- **文件片段**:
..............................
現在我們可以開始探討ES的核心環節:搜索search了。search又分filter,query兩種模式。filter模式即篩選模式:將符合篩選條件的記錄作為結果找出來。query模式則分兩個步驟:先篩選,然後對每條符合條件記錄進行相似度計算。就是多了個評分過程。如果我們首先要實現傳統資料庫的查詢功 ...
現在我們可以開始探討ES的核心環節:搜索search了。search又分filter,query兩種模式。filter模式即篩選模式:將符合篩選條件的記錄作為結果找出來。query模式則分兩個步驟:先篩選,然後對每條符合條件記錄進行相似度計算。就是多了個評分過程。如果我們首先要實現傳統資料庫的查詢功能的話,那麼用filter模式就足夠了。filter模式同樣可以利用搜索引擎的分詞功能產生高質量的查詢結果,而且filter是可以進緩存的,執行起來效率更高。這些功能資料庫管理系統是無法達到的。ES的filter模式是在bool查詢框架下實現的,如下:
GET /_search
{
"query": {
"bool": {
"filter": [
{ "term": { "status": "published" }},
{ "range": { "publish_date": { "gte": "2015-01-01" }}}
]
}
}
}
下麵是一個最簡單的示範:
val filterTerm = search("bank")
..............................
- **資料列表**:
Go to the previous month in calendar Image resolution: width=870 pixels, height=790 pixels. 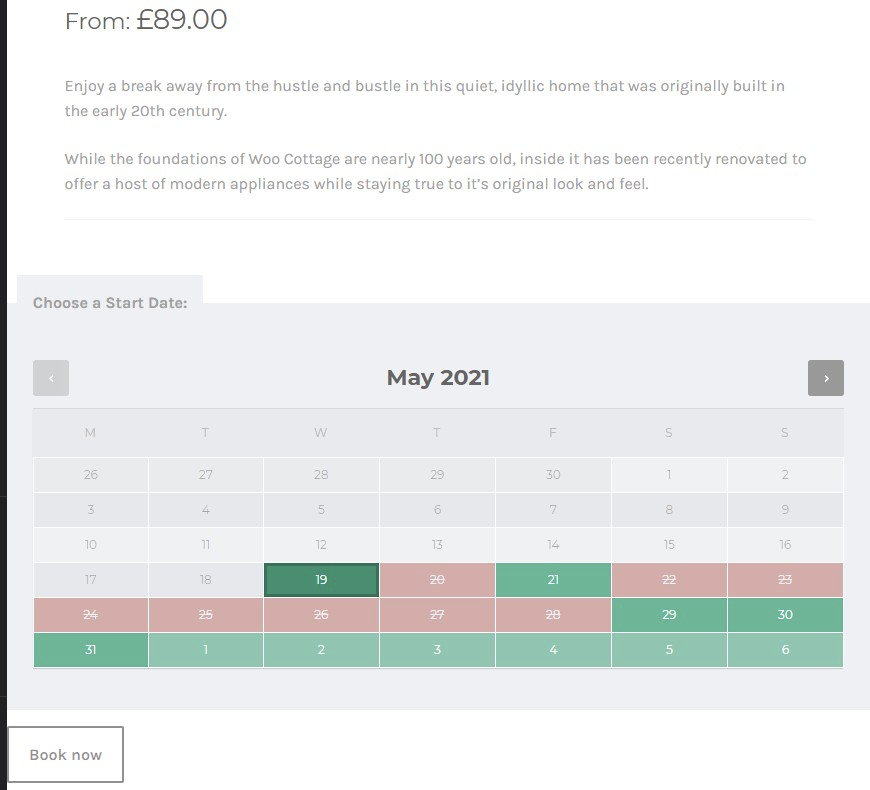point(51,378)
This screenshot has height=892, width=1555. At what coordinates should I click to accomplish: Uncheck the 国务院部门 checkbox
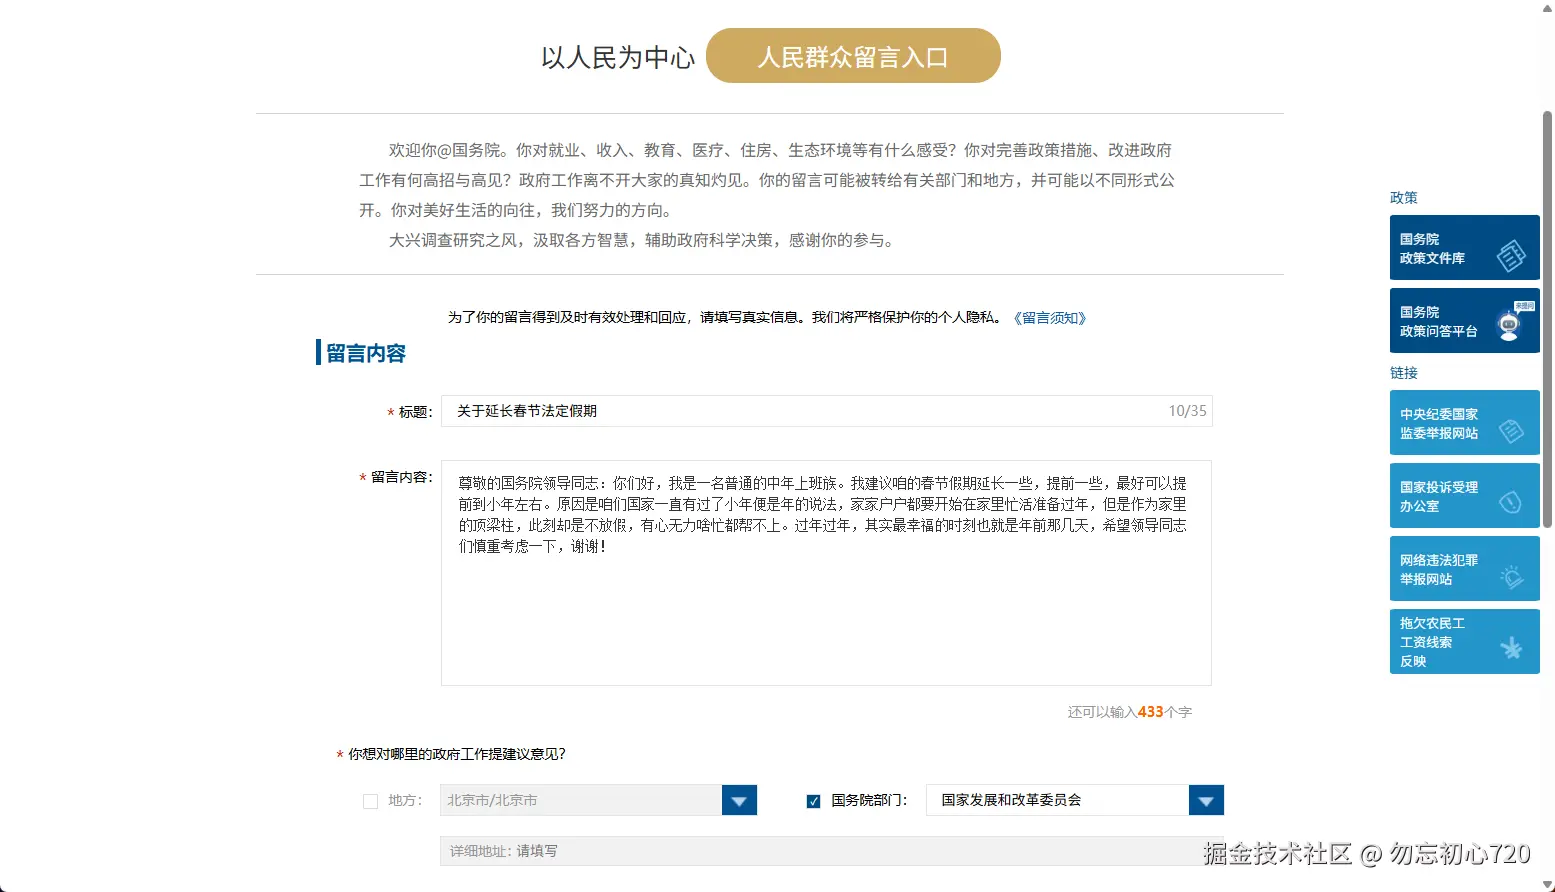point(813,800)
..............................
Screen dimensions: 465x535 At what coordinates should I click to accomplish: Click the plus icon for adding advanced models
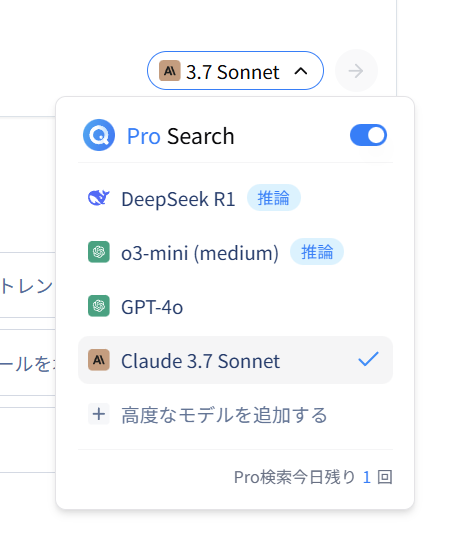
..............................
- **任務要求**:
A) 根據上方關於ES搜索模式的文件片段,用一到三句話說明filter模式為什麼執行起來效率更高。
B) 請從上方關於ES搜索的文件片段最後一行接續寫下去。
上面列出的資料在這裡用不到。

- **各題答案**:
A) 因為filter是可以進緩存的,所以執行起來效率更高。

B)
.query(
boolQuery().filter(termQuery("city.keyword","Brogan")))
產生的請求json如下:
POST /bank/_search
{
"query":{
"bool":{
"filter":[
{
"term":{"city.keyword":{"value":"Brogan"}}
}
]
}
}
}
先說明一下這個查詢請求:這是一個詞條查詢termQuery,要求條件完全匹配,包括大小寫,肯定無法用經過分詞器分析過的欄位,所以用city.keyword。
返回查詢結果json:
{
"took" : 1,
"timed_out" : false,
"_shards" : {
"total" : 1,
"successful" : 1,
"skipped" : 0,
"failed" : 0
},
"hits" : {
"total" : {
"value" : 1,
"relation" : "eq"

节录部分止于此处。